#### RECORDS FOR THE TASK

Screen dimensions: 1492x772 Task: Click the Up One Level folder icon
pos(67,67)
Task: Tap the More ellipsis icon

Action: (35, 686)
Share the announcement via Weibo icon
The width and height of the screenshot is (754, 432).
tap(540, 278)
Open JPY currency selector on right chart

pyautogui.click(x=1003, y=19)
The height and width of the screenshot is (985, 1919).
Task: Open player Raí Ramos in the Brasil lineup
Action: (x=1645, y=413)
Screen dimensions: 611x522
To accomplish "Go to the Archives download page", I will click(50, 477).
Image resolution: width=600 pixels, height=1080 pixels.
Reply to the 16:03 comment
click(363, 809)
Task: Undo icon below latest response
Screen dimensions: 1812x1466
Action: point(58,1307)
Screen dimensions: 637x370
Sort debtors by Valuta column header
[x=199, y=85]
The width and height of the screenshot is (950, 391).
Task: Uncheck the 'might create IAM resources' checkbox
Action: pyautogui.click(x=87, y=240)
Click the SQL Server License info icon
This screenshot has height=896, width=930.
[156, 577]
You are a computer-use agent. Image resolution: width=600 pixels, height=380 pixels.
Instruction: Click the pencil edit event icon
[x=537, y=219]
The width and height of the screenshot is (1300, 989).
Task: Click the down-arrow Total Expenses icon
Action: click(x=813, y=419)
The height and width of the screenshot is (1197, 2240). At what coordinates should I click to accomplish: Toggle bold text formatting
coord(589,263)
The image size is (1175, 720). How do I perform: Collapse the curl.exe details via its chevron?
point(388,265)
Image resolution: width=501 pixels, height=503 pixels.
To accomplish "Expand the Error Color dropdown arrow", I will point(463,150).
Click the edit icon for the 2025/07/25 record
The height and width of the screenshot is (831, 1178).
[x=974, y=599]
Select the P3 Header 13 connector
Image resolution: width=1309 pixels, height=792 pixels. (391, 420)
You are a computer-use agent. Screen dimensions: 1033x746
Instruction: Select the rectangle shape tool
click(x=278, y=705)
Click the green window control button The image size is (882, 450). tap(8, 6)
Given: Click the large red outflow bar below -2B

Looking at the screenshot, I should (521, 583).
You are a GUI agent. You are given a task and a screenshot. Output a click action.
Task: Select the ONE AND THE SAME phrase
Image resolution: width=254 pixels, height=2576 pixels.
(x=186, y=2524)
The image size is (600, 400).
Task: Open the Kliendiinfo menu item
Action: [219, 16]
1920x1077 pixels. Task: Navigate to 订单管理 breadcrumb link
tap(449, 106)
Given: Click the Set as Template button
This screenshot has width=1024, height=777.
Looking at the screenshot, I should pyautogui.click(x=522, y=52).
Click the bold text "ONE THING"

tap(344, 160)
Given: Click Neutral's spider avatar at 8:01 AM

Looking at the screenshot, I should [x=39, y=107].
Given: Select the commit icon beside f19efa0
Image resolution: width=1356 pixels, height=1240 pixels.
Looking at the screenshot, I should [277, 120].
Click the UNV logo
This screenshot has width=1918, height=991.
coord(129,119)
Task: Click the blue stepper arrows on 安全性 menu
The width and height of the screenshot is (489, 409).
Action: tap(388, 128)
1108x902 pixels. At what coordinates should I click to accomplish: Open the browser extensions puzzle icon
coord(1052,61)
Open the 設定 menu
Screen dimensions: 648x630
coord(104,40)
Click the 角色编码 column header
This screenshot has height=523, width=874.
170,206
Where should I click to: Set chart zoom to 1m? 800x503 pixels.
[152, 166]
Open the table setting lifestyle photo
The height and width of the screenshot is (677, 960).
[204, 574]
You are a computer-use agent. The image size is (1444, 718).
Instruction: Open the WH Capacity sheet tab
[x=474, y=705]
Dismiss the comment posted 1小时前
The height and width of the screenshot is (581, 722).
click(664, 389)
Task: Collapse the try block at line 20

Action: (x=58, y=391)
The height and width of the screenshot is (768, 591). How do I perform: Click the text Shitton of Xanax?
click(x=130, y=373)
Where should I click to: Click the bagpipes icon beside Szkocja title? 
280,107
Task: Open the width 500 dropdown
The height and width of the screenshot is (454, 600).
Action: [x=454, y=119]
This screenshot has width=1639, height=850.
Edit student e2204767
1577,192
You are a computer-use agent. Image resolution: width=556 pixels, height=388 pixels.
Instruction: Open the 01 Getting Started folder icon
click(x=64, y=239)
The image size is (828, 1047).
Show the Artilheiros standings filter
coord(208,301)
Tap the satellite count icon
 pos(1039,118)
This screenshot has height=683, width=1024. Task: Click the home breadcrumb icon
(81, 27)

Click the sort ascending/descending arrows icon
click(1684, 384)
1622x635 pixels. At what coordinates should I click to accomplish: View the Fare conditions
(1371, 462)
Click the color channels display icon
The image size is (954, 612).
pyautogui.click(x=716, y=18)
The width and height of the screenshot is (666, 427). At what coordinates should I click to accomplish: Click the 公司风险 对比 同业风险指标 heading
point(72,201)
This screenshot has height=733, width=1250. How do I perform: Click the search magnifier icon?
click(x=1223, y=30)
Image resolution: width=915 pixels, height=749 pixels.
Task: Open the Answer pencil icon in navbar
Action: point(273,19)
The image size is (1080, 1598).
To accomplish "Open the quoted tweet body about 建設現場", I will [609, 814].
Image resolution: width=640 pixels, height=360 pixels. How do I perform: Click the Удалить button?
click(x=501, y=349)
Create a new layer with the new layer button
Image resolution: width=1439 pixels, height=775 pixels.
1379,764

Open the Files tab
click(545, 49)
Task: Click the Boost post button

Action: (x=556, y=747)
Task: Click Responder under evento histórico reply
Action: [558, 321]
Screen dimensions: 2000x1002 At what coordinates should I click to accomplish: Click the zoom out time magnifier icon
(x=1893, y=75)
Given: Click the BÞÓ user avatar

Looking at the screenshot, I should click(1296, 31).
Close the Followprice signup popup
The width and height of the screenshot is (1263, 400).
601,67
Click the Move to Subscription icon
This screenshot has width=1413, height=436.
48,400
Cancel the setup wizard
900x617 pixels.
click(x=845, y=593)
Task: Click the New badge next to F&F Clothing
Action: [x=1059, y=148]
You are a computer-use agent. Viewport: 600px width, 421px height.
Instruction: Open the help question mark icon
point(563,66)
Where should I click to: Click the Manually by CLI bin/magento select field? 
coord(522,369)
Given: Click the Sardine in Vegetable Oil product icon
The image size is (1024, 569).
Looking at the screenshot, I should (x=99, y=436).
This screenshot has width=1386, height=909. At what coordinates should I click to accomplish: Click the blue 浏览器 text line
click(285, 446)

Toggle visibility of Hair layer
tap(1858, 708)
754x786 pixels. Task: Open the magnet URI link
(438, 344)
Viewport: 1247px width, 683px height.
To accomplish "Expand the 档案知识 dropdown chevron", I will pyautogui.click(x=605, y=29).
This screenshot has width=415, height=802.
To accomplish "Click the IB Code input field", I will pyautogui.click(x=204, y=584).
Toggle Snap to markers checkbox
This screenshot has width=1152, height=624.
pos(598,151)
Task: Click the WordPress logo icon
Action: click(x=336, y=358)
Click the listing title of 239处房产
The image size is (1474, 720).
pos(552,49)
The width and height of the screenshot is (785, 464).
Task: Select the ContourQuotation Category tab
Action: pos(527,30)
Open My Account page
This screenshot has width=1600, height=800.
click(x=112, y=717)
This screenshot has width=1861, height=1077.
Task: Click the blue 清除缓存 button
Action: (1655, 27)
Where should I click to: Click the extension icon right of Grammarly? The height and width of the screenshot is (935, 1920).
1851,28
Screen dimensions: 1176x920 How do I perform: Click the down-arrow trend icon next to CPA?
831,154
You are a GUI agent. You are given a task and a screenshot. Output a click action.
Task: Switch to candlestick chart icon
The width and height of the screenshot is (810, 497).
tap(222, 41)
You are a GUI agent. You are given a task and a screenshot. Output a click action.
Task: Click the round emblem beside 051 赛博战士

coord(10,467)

########

__AIM OF THE EXERCISE__. Go through the records and copy all of them exactly.

__TASK RESPONSE__.
Screen dimensions: 1492x772 Task: Click the Up One Level folder icon
pos(67,67)
Task: Tap the More ellipsis icon

Action: (35, 686)
Share the announcement via Weibo icon
The width and height of the screenshot is (754, 432).
tap(540, 278)
Open JPY currency selector on right chart

pyautogui.click(x=1003, y=19)
The height and width of the screenshot is (985, 1919).
Task: Open player Raí Ramos in the Brasil lineup
Action: (x=1645, y=413)
Screen dimensions: 611x522
To accomplish "Go to the Archives download page", I will click(50, 477).
Image resolution: width=600 pixels, height=1080 pixels.
Reply to the 16:03 comment
click(363, 809)
Task: Undo icon below latest response
Screen dimensions: 1812x1466
Action: point(58,1307)
Screen dimensions: 637x370
Sort debtors by Valuta column header
[x=199, y=85]
The width and height of the screenshot is (950, 391).
Task: Uncheck the 'might create IAM resources' checkbox
Action: pyautogui.click(x=87, y=240)
Click the SQL Server License info icon
This screenshot has height=896, width=930.
[156, 577]
You are a computer-use agent. Image resolution: width=600 pixels, height=380 pixels.
Instruction: Click the pencil edit event icon
[x=537, y=219]
The width and height of the screenshot is (1300, 989).
Task: Click the down-arrow Total Expenses icon
Action: click(x=813, y=419)
The height and width of the screenshot is (1197, 2240). At what coordinates should I click to accomplish: Toggle bold text formatting
coord(589,263)
The image size is (1175, 720). How do I perform: Collapse the curl.exe details via its chevron?
point(388,265)
Image resolution: width=501 pixels, height=503 pixels.
To accomplish "Expand the Error Color dropdown arrow", I will point(463,150).
Click the edit icon for the 2025/07/25 record
The height and width of the screenshot is (831, 1178).
[x=974, y=599]
Select the P3 Header 13 connector
Image resolution: width=1309 pixels, height=792 pixels. (391, 420)
You are a computer-use agent. Screen dimensions: 1033x746
Instruction: Select the rectangle shape tool
click(x=278, y=705)
Click the green window control button The image size is (882, 450). tap(8, 6)
Given: Click the large red outflow bar below -2B

Looking at the screenshot, I should (521, 583).
You are a GUI agent. You are given a task and a screenshot. Output a click action.
Task: Select the ONE AND THE SAME phrase
Image resolution: width=254 pixels, height=2576 pixels.
(x=186, y=2524)
The image size is (600, 400).
Task: Open the Kliendiinfo menu item
Action: [219, 16]
1920x1077 pixels. Task: Navigate to 订单管理 breadcrumb link
tap(449, 106)
Given: Click the Set as Template button
This screenshot has width=1024, height=777.
Looking at the screenshot, I should pyautogui.click(x=522, y=52).
Click the bold text "ONE THING"

tap(344, 160)
Given: Click Neutral's spider avatar at 8:01 AM

Looking at the screenshot, I should [x=39, y=107].
Given: Select the commit icon beside f19efa0
Image resolution: width=1356 pixels, height=1240 pixels.
Looking at the screenshot, I should [277, 120].
Click the UNV logo
This screenshot has width=1918, height=991.
coord(129,119)
Task: Click the blue stepper arrows on 安全性 menu
The width and height of the screenshot is (489, 409).
Action: tap(388, 128)
1108x902 pixels. At what coordinates should I click to accomplish: Open the browser extensions puzzle icon
coord(1052,61)
Open the 設定 menu
Screen dimensions: 648x630
coord(104,40)
Click the 角色编码 column header
This screenshot has height=523, width=874.
170,206
Where should I click to: Set chart zoom to 1m? 800x503 pixels.
[152, 166]
Open the table setting lifestyle photo
The height and width of the screenshot is (677, 960).
[204, 574]
You are a computer-use agent. The image size is (1444, 718).
Instruction: Open the WH Capacity sheet tab
[x=474, y=705]
Dismiss the comment posted 1小时前
The height and width of the screenshot is (581, 722).
click(664, 389)
Task: Collapse the try block at line 20

Action: (x=58, y=391)
The height and width of the screenshot is (768, 591). How do I perform: Click the text Shitton of Xanax?
click(x=130, y=373)
Where should I click to: Click the bagpipes icon beside Szkocja title? 
280,107
Task: Open the width 500 dropdown
The height and width of the screenshot is (454, 600).
Action: [x=454, y=119]
This screenshot has width=1639, height=850.
Edit student e2204767
1577,192
You are a computer-use agent. Image resolution: width=556 pixels, height=388 pixels.
Instruction: Open the 01 Getting Started folder icon
click(x=64, y=239)
The image size is (828, 1047).
Show the Artilheiros standings filter
coord(208,301)
Tap the satellite count icon
 pos(1039,118)
This screenshot has height=683, width=1024. Task: Click the home breadcrumb icon
(81, 27)

Click the sort ascending/descending arrows icon
click(1684, 384)
1622x635 pixels. At what coordinates should I click to accomplish: View the Fare conditions
(1371, 462)
Click the color channels display icon
The image size is (954, 612).
pyautogui.click(x=716, y=18)
The width and height of the screenshot is (666, 427). At what coordinates should I click to accomplish: Click the 公司风险 对比 同业风险指标 heading
point(72,201)
This screenshot has height=733, width=1250. How do I perform: Click the search magnifier icon?
click(x=1223, y=30)
Image resolution: width=915 pixels, height=749 pixels.
Task: Open the Answer pencil icon in navbar
Action: point(273,19)
The image size is (1080, 1598).
To accomplish "Open the quoted tweet body about 建設現場", I will [609, 814].
Image resolution: width=640 pixels, height=360 pixels. How do I perform: Click the Удалить button?
click(x=501, y=349)
Create a new layer with the new layer button
Image resolution: width=1439 pixels, height=775 pixels.
1379,764

Open the Files tab
click(545, 49)
Task: Click the Boost post button

Action: (x=556, y=747)
Task: Click Responder under evento histórico reply
Action: [558, 321]
Screen dimensions: 2000x1002 At what coordinates should I click to accomplish: Click the zoom out time magnifier icon
(x=1893, y=75)
Given: Click the BÞÓ user avatar

Looking at the screenshot, I should click(1296, 31).
Close the Followprice signup popup
The width and height of the screenshot is (1263, 400).
601,67
Click the Move to Subscription icon
This screenshot has width=1413, height=436.
48,400
Cancel the setup wizard
900x617 pixels.
click(x=845, y=593)
Task: Click the New badge next to F&F Clothing
Action: [x=1059, y=148]
You are a computer-use agent. Viewport: 600px width, 421px height.
Instruction: Open the help question mark icon
point(563,66)
Where should I click to: Click the Manually by CLI bin/magento select field? 
coord(522,369)
Given: Click the Sardine in Vegetable Oil product icon
The image size is (1024, 569).
Looking at the screenshot, I should (x=99, y=436).
This screenshot has width=1386, height=909. At what coordinates should I click to accomplish: Click the blue 浏览器 text line
click(285, 446)

Toggle visibility of Hair layer
tap(1858, 708)
754x786 pixels. Task: Open the magnet URI link
(438, 344)
Viewport: 1247px width, 683px height.
To accomplish "Expand the 档案知识 dropdown chevron", I will pyautogui.click(x=605, y=29).
This screenshot has width=415, height=802.
To accomplish "Click the IB Code input field", I will pyautogui.click(x=204, y=584).
Toggle Snap to markers checkbox
This screenshot has width=1152, height=624.
pos(598,151)
Task: Click the WordPress logo icon
Action: click(x=336, y=358)
Click the listing title of 239处房产
The image size is (1474, 720).
pos(552,49)
The width and height of the screenshot is (785, 464).
Task: Select the ContourQuotation Category tab
Action: pos(527,30)
Open My Account page
This screenshot has width=1600, height=800.
click(x=112, y=717)
This screenshot has width=1861, height=1077.
Task: Click the blue 清除缓存 button
Action: (1655, 27)
Where should I click to: Click the extension icon right of Grammarly? The height and width of the screenshot is (935, 1920).
1851,28
Screen dimensions: 1176x920 How do I perform: Click the down-arrow trend icon next to CPA?
831,154
You are a GUI agent. You are given a task and a screenshot. Output a click action.
Task: Switch to candlestick chart icon
The width and height of the screenshot is (810, 497).
tap(222, 41)
You are a GUI agent. You are given a task and a screenshot. Output a click action.
Task: Click the round emblem beside 051 赛博战士

coord(10,467)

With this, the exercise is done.